The Hogfish (Lachnolaimus maximus) is a type of wrasse that lives in sandy outer reef slope areas where gorgonians are abundant. It does not look like other wrasses: it has a large laterally compressed body instead of the typical small cigar-shaped body of wrasses; its first three dorsal fin spines are also unusually thick and elongated. It varies a lot in color, from pearl white to brownish-red, depending on its age and sex. The conspicuous dark spot at the back of its dorsal fin fades away with age. Males are more intensely colored than females, and also have a thick black band that covers the top part of their head.
The Hogfish gets its name from its long, pig-like snout that it uses to search for food buried in the sand. It eats bivalves, gastropods, sea urchin, crabs, and other mollusks, and its strong jaws and canine teeth are well adapted for crushing this hard-shelled prey.
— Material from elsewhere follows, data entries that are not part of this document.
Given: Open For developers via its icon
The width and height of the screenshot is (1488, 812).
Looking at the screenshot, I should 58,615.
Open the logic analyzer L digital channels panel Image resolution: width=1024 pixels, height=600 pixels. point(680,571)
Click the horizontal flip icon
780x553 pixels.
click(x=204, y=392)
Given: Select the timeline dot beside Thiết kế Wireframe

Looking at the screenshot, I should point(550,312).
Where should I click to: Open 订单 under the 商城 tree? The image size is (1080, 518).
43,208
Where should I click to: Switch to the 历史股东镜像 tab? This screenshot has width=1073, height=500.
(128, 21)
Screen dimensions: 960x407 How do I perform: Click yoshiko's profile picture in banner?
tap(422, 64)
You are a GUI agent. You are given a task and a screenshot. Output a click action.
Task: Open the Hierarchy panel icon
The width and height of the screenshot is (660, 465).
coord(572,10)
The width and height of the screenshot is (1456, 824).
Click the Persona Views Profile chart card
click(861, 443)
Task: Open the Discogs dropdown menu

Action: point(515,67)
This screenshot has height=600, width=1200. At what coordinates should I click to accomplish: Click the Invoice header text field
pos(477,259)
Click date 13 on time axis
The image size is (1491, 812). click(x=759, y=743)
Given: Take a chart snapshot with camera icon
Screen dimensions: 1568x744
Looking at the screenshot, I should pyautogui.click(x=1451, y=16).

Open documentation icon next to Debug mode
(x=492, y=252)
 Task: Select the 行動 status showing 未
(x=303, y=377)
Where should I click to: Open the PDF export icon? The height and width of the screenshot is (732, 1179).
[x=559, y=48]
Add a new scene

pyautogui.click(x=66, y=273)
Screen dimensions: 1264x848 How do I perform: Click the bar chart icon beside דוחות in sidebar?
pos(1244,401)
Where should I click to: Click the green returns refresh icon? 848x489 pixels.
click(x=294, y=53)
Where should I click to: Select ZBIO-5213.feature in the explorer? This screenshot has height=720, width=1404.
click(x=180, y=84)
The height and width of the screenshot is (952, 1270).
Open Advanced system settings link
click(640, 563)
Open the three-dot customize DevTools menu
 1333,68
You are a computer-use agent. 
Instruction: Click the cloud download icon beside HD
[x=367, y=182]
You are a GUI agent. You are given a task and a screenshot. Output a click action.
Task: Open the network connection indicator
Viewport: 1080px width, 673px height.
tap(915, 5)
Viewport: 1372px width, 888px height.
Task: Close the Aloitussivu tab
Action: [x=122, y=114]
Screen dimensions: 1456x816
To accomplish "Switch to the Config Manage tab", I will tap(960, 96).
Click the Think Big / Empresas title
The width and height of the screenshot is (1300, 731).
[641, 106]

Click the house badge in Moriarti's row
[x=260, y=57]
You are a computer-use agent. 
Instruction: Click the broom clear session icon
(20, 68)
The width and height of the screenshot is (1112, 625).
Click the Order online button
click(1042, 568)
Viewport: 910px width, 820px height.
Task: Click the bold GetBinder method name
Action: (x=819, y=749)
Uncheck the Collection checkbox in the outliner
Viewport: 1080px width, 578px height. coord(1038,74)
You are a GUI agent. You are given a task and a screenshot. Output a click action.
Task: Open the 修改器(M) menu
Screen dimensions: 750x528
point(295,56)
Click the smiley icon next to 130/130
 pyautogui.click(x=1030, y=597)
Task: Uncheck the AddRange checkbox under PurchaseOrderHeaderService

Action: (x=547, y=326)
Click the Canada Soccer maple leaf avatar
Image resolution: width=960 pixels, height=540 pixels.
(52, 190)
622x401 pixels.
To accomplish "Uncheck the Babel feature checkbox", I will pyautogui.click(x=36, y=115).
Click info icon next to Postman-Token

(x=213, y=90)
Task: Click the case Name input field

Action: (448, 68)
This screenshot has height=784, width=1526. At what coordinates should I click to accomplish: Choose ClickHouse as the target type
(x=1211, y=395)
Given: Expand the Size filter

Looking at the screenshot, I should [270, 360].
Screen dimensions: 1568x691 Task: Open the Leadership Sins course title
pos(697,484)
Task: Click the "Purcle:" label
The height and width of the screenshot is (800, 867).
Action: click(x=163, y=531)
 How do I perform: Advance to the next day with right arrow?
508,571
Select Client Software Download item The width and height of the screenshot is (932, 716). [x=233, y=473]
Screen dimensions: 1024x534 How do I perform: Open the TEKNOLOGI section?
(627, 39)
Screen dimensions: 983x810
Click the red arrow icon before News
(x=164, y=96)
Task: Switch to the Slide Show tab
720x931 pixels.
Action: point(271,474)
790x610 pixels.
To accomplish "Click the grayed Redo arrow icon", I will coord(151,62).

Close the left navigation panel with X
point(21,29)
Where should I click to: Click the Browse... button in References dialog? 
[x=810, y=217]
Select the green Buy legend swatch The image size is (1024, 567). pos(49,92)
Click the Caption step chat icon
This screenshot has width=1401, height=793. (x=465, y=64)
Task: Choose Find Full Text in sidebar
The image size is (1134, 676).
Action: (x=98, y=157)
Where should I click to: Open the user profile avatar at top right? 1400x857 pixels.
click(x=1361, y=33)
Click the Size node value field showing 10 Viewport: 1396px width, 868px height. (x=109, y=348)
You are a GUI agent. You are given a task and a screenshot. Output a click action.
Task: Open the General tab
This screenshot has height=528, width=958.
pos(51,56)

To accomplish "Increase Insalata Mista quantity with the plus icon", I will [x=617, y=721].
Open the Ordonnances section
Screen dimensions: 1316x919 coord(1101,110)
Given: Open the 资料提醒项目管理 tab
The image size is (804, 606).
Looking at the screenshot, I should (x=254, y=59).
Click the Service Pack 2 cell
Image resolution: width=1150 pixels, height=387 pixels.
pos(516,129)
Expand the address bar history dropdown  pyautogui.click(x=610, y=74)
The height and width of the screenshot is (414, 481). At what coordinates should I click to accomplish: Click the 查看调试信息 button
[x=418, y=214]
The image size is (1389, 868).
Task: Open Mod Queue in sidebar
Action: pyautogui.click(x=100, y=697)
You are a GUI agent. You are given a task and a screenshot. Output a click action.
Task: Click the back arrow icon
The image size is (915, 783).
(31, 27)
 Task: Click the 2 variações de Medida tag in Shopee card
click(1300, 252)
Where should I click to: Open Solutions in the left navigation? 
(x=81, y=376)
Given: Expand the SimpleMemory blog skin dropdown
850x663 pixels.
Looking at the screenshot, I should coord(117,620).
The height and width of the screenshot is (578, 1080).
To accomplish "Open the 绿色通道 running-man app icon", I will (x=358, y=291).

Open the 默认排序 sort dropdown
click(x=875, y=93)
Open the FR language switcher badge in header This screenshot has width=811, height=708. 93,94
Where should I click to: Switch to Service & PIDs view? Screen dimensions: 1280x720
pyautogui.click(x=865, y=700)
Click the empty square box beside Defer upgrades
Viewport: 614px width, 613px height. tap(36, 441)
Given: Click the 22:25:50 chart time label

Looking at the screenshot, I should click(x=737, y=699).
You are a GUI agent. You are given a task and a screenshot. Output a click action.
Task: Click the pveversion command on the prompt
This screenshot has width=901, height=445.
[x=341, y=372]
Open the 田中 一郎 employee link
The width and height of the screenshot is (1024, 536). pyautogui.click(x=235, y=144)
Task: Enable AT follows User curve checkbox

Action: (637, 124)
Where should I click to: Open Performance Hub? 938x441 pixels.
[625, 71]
Hogfish are known to live in harem-type groups, where one male protects and mates with several females. What is fascinating is that Hogfish, like other wrasses, are sequential hermaphrodites, meaning that they begin life as female and mature to being male at around 3 years of age.
Sadly, the Hogfish is highly valued as a food source, and while once quite abundant within the Caribbean, populations are now depleted. This wrasse species is currently listed as Vulnerable on the IUCN Red List. Spearfishing alone is believed to have caused a 30% decline in its global population. The Hogfish is quite an uncommon sight within our islands, so consider yourself lucky if you spot one. Keep a safe distance, and if you see someone causing harm to this fish or any other marine life, please report it to your local marine park authority. Hopefully, with the safe haven offered by our Marine Parks, these quirky looking wrasses will one day abound again within the warm tropical waters of our islands.